RECORDS SHOWN:
┌──

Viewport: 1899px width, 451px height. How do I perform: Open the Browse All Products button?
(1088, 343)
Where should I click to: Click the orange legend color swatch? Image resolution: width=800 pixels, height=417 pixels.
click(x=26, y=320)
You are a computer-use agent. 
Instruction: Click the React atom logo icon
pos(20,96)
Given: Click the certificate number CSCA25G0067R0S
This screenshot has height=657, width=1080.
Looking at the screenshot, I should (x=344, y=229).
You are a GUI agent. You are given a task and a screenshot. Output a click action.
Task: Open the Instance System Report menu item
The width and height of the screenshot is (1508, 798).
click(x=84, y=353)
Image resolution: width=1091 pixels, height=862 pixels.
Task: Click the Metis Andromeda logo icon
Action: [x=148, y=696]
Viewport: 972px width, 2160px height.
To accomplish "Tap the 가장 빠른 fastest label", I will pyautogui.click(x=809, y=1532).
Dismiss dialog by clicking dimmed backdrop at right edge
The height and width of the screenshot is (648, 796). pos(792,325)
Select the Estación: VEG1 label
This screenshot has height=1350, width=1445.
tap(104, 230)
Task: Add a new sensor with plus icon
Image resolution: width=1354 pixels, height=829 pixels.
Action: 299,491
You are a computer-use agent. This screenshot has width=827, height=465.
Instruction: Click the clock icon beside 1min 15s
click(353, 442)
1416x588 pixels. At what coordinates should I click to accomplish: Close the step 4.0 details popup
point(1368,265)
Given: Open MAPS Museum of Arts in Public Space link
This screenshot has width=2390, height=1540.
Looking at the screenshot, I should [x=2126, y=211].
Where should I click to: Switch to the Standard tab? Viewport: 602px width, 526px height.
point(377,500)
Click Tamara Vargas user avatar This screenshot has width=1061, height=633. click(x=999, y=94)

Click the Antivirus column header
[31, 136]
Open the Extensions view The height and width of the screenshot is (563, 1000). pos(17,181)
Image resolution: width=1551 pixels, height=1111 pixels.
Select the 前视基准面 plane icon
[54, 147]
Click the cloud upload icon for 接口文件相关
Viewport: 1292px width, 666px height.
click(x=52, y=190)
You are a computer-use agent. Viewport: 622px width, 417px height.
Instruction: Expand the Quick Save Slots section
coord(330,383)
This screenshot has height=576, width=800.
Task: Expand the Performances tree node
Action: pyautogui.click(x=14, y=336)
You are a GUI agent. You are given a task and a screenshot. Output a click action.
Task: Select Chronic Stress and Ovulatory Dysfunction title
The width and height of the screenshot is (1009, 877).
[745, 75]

└──

WHAT TO WORK ON: Return every record, word for word.

RESULT FOR THIS EXERCISE:
Viewport: 1899px width, 451px height. How do I perform: Open the Browse All Products button?
(1088, 343)
Where should I click to: Click the orange legend color swatch? Image resolution: width=800 pixels, height=417 pixels.
click(x=26, y=320)
You are a computer-use agent. 
Instruction: Click the React atom logo icon
pos(20,96)
Given: Click the certificate number CSCA25G0067R0S
This screenshot has height=657, width=1080.
Looking at the screenshot, I should (x=344, y=229).
You are a GUI agent. You are given a task and a screenshot. Output a click action.
Task: Open the Instance System Report menu item
The width and height of the screenshot is (1508, 798).
click(x=84, y=353)
Image resolution: width=1091 pixels, height=862 pixels.
Task: Click the Metis Andromeda logo icon
Action: [x=148, y=696]
Viewport: 972px width, 2160px height.
To accomplish "Tap the 가장 빠른 fastest label", I will pyautogui.click(x=809, y=1532).
Dismiss dialog by clicking dimmed backdrop at right edge
The height and width of the screenshot is (648, 796). pos(792,325)
Select the Estación: VEG1 label
This screenshot has height=1350, width=1445.
tap(104, 230)
Task: Add a new sensor with plus icon
Image resolution: width=1354 pixels, height=829 pixels.
Action: 299,491
You are a computer-use agent. This screenshot has width=827, height=465.
Instruction: Click the clock icon beside 1min 15s
click(353, 442)
1416x588 pixels. At what coordinates should I click to accomplish: Close the step 4.0 details popup
point(1368,265)
Given: Open MAPS Museum of Arts in Public Space link
This screenshot has width=2390, height=1540.
Looking at the screenshot, I should [x=2126, y=211].
Where should I click to: Switch to the Standard tab? Viewport: 602px width, 526px height.
point(377,500)
Click Tamara Vargas user avatar This screenshot has width=1061, height=633. click(x=999, y=94)

Click the Antivirus column header
[31, 136]
Open the Extensions view The height and width of the screenshot is (563, 1000). pos(17,181)
Image resolution: width=1551 pixels, height=1111 pixels.
Select the 前视基准面 plane icon
[54, 147]
Click the cloud upload icon for 接口文件相关
Viewport: 1292px width, 666px height.
click(x=52, y=190)
You are a computer-use agent. Viewport: 622px width, 417px height.
Instruction: Expand the Quick Save Slots section
coord(330,383)
This screenshot has height=576, width=800.
Task: Expand the Performances tree node
Action: pyautogui.click(x=14, y=336)
You are a GUI agent. You are given a task and a screenshot. Output a click action.
Task: Select Chronic Stress and Ovulatory Dysfunction title
The width and height of the screenshot is (1009, 877).
[745, 75]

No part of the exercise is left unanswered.